Sujet : De Gaulle et les Etats-Unis

Après avoir présenté le document et son contexte vous montrerez qu'il illustre la bipolarisation de l'Europe avec  l'extension de l'influence soviétique d'une part et la réaction des pays de l'ouest européen d'autre part.

Discours de P.-H. Spaak, représentant belge (député socialiste belge et futur secrétaire général de l’OTAN) à l’Assemblée générale de l’ONU, exceptionnellement réunie à Paris le 28 septembre 1948. Il répond au représentant soviétique Vychinsky.

 

« L’URSS, au lendemain de la guerre, avait maintenu sur pied des forces militaires immenses; elle les avait poussées jusqu’au cœur de notre continent. Elle exerçait sur ses satellites une autorité sans limites, fondée à la fois sur la supériorité écrasante des forces et une solidarité politique et idéologique totale.

 

En face de ce bloc, un monde occidental, qui dès l’armistice de 1945, avait hâtivement désarmé; des pays européens absorbés par les tâches ardues de la reconstruction, luttant contre les difficultés économiques, minés souvent par l’action des partis communistes, sans lien entre eux, sinon ceux d’une solidarité morale, et exposés au surplus à tous les risques que comporte un régime de liberté.

 

Comment la liberté et la sécurité des peuples pouvaient-elles être menacées par de si mortels dangers au lendemain d’une guerre menée au nom des principes qui auraient dû les garantir ?

 

Il était , hélas, évident que les notions même de liberté et de sécurité n’avaient pas le même sens dans l’esprit des Soviétiques et dans celui des Occidentaux (…) La délégation soviétique ne doit pas chercher d’explication compliquée à notre politique. Savez-vous quelle est la base de notre politique ? C’est la peur, la peur de vous, la peur de votre politique.

 

Savez-vous pourquoi nous avons peur ? Nous avons peur parce que vous parlez souvent d’impérialisme. Quelle est la définition de l’impérialisme ? Quelle est la notion courante de l’impérialisme ? C’est celle d’un pays, généralement d’un grand pays, qui fait des conquêtes et qui augmente à travers le monde son influence (…)

• Consigne: D'après le passage sélectionné, sur quoi repose la politique occidentale selon Spaak ?

• Segment de données:

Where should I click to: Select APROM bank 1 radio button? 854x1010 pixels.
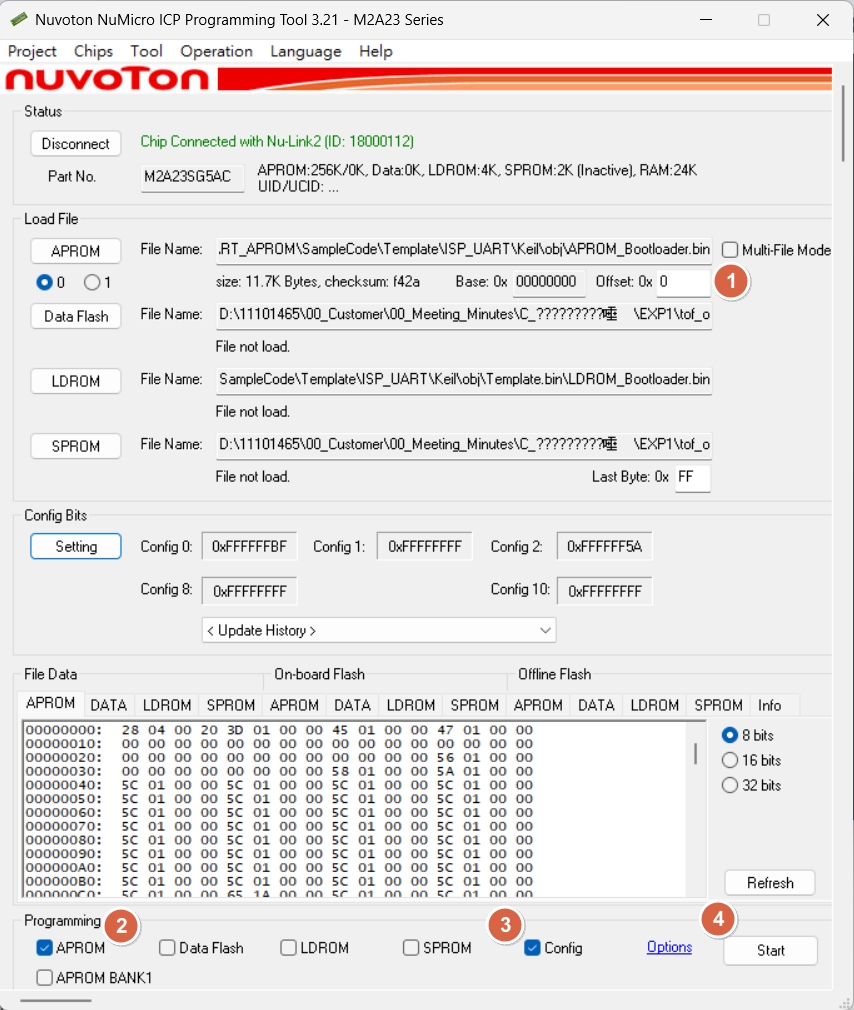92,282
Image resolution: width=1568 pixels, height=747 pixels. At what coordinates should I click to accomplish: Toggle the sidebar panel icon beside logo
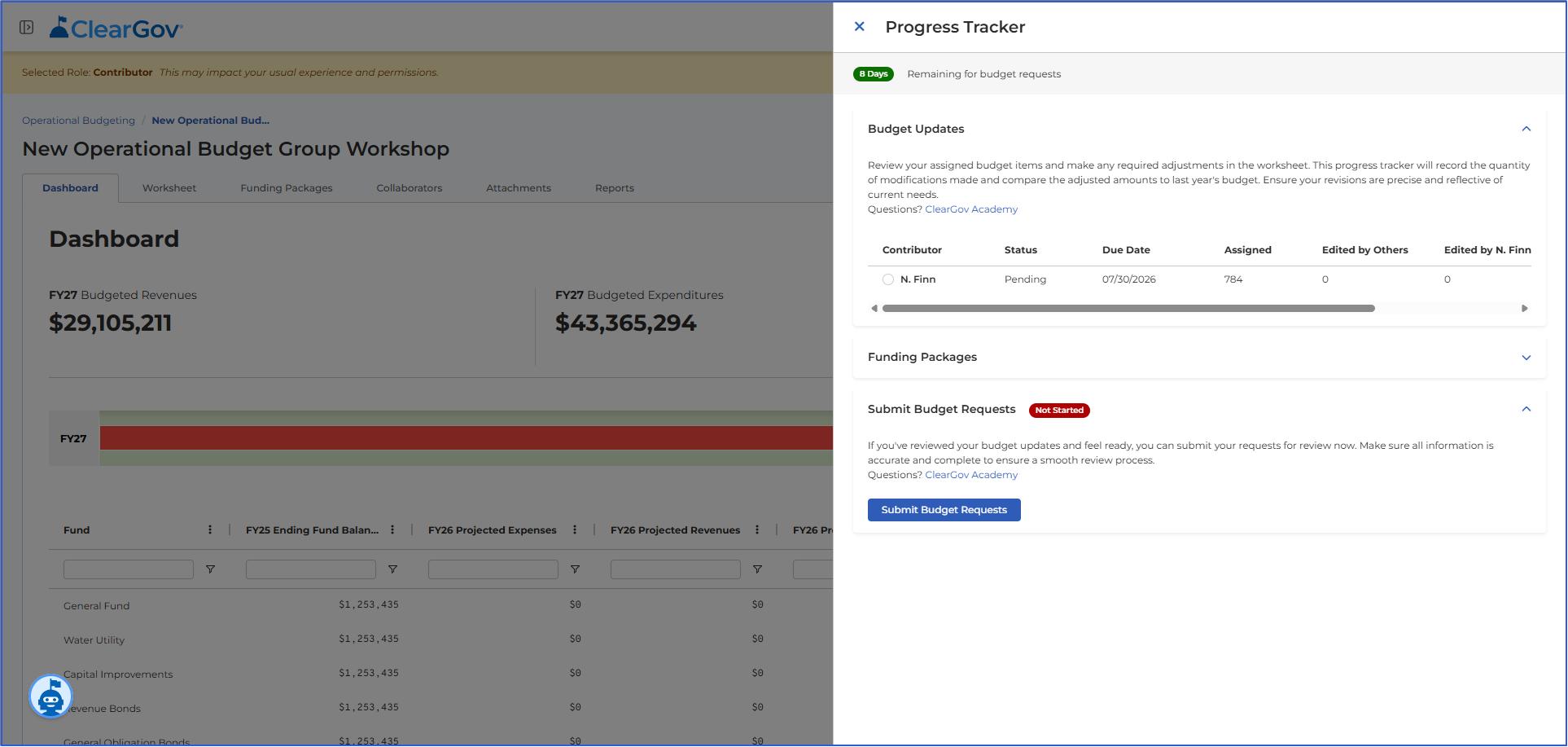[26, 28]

• Réponse attendue: Sur la peur, la peur des Soviétiques et de leur politique.